The previous Chief Constable for Gloucestershire Dr Tim Brain had a lead on this issue nationally and brought some good changes - but they did not go far enough. I am also not convinced that the concerns that the Olympics will lead to an increase in trafficking in this country are understood. Trafficking increased during the Olympics in Germany and concerns have been raised that we will have a similar problem. Greens have raised the issue as long ago as 2000 and locally we have written to the Government and press on several occasions - infact just found an old letter of mine from 2003 attached below....anyhow this issue is still not getting enough coverage. I was therefore delighted to hear about The Body Shop campaign "to fight against human trafficking, bringing awareness of this modern-day slave trade to world leaders and the global community."

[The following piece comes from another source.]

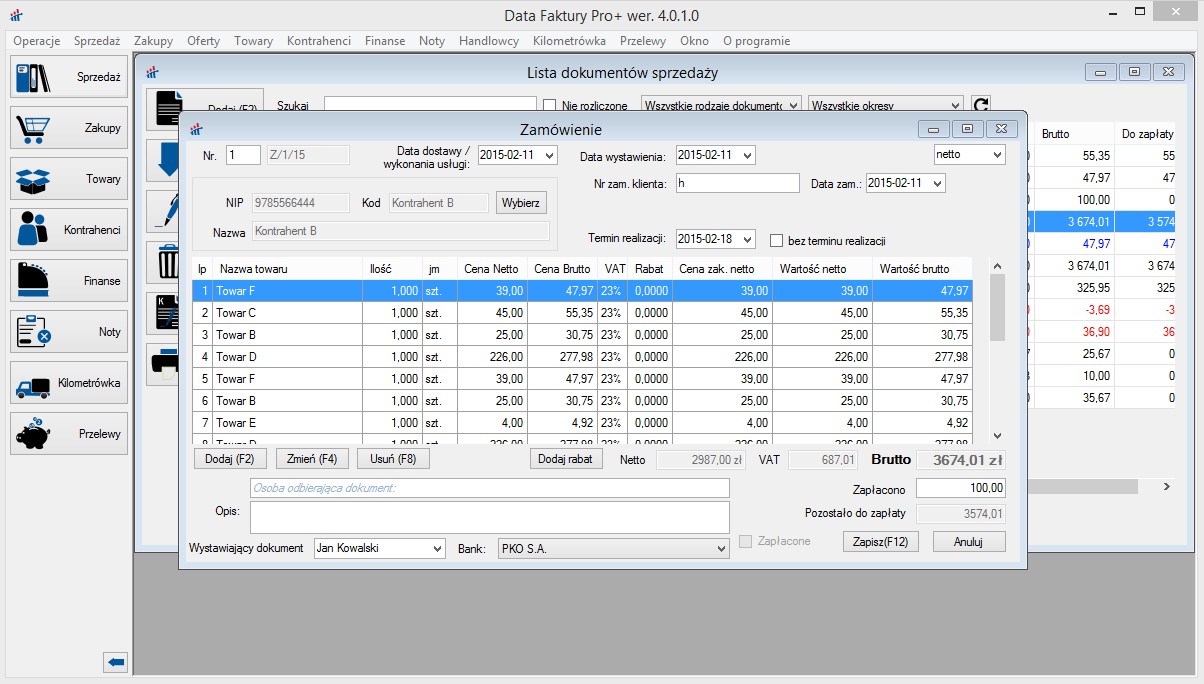Open the Kontrahenci menu
The image size is (1204, 684).
pos(318,41)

In collaboration with ECPAT UK they are calling on the UK Government to introduce a system of guardianship for child victims of trafficking. This would mean that all child victims of trafficking would:
- have someone with parental responsibility to care for and support them
- be prevented from facing further exploitation and harm from their traffickers
- receive the educational, medical, practical and legal support they need to help rebuild their lives
It seems amazing we can't guarantee this now. Please add your name to the petition here. You could also ask your MP to sign the Early Day Motion 513 that seeks support for child victims of trafficking.
My letter to local press in March 2003:
The Home Office announcement (Citizen 12/3/03) regarding the Eaves Housing project shelter for victims of sex trafficking is to be welcomed, but it must be put in perspective. It makes 25 places available. But every year, at least 200 victims of sex slavery are kicked out of Britain, often to be received home as vilified outcasts.
Coincidentally, this week's Green Party conference in Llandrindod, mid-Wales, will be considering a report on sex trafficking. It argues these women need support, counselling, and same-sex interviewers and translators. They are often terrified when arrested and need a secure, safe environment, sympathetic treatment - and an offer of asylum if necessary.
As Gloucestershires Chief Constable Dr Tim Brain, notes in The Citizen, better treatment for trafficked women, rather than their rapid repatriation, would help the police to gather the information they need to track down the traffickers themselves, who are the real criminals.
We need more support than has been announced this week, for sex-trafficked women in Britain and it is time to get serious on traffickers who are today's slave-owners.
Philip Booth, Gloucestershire Green Party.